去年の続き

穴に飛び込んだバルタザールとホルミスダスはどこまでも落ちていきます。
しかし、どんどんと地団駄を踏んでどんどん穴を深くしている
バダダハリダにはなかなか追いつけません。
どんどん落ちる速度が速くなることにだんだん二人は不安になってきました。
「バダダハリダもう地団駄を踏むのはやめてくれ。これ以上速くなったら落ちた時痛いと思う」
バルタサールが言いました。
「いや、多分もう落ちたら痛いはずだ。だから地団駄を踏み続けてくれ、バダダハリダ。そうすれば助かる」
ホルミスダスが反論します。
「それじゃあ、ますます僕らは速くなる。なんの解決にもならないじゃないか!」
バルタザールは反論に反論します。
「どうすればいいかわからないじゃないか!」
同時に逆のことを言われてバダダハリダは怒りのあまり地団駄を続けます。
「ああ、だめだ。ますます速くなる。

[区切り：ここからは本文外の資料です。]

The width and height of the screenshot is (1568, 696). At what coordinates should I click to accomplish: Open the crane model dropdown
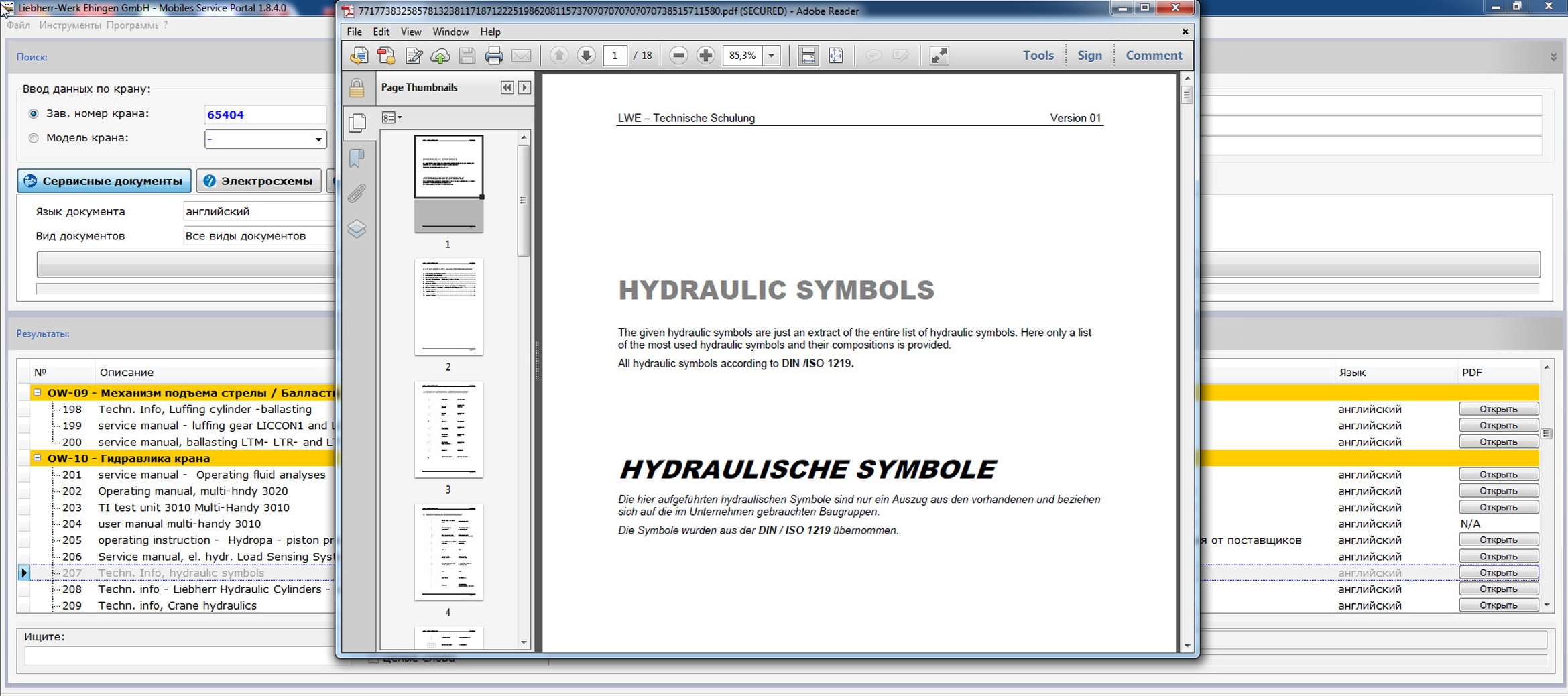318,139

これは困ったことになるぞ」
とバルタザールは目の前を上方に流れていく竪穴の壁に計算式を書きながらつぶやきます。
「どういうことだ」
ホルミスダスはその式を目で追いながら言います。
「このまま加速し続けると、光の速度を超えてしまう」
「そうするとどうなるんだ?」
「光の速度を上回ると、未来ではなく、過去に行ってしまうのだ」
「そうするとどうなるんだ?」
「過去の俺たちは光の速度を超えていない」
「そうするとどうなるんだ?」
「光の速度を下回ると過去ではなく、未来に行ってしまうのだ」
「そうするとどうなるんだ?」
「未来の俺たちは光の速度を超えている」
「そうするとどうなるんだ?」
「光の速度を上回ると、未来ではなく、過去に行ってしまうのだ」
「そうするとどうなるんだ?」
「ループだ!俺たちはループから出られない!なんてことだ!」
同じところをぐるぐる回るバルタザールとホルミスダスの会話にイライラして、
バダダハリダはますます地団駄を踏みます。
「せっかくまっすぐ進もうとしたのに、まっすぐ進んでもループになるなんて!? それもこれも真っ直ぐ進みすぎたからだなんて!? ああイライラして地団駄が止まらない!」
こうして3人はどこまでも落ち続けていくのでした。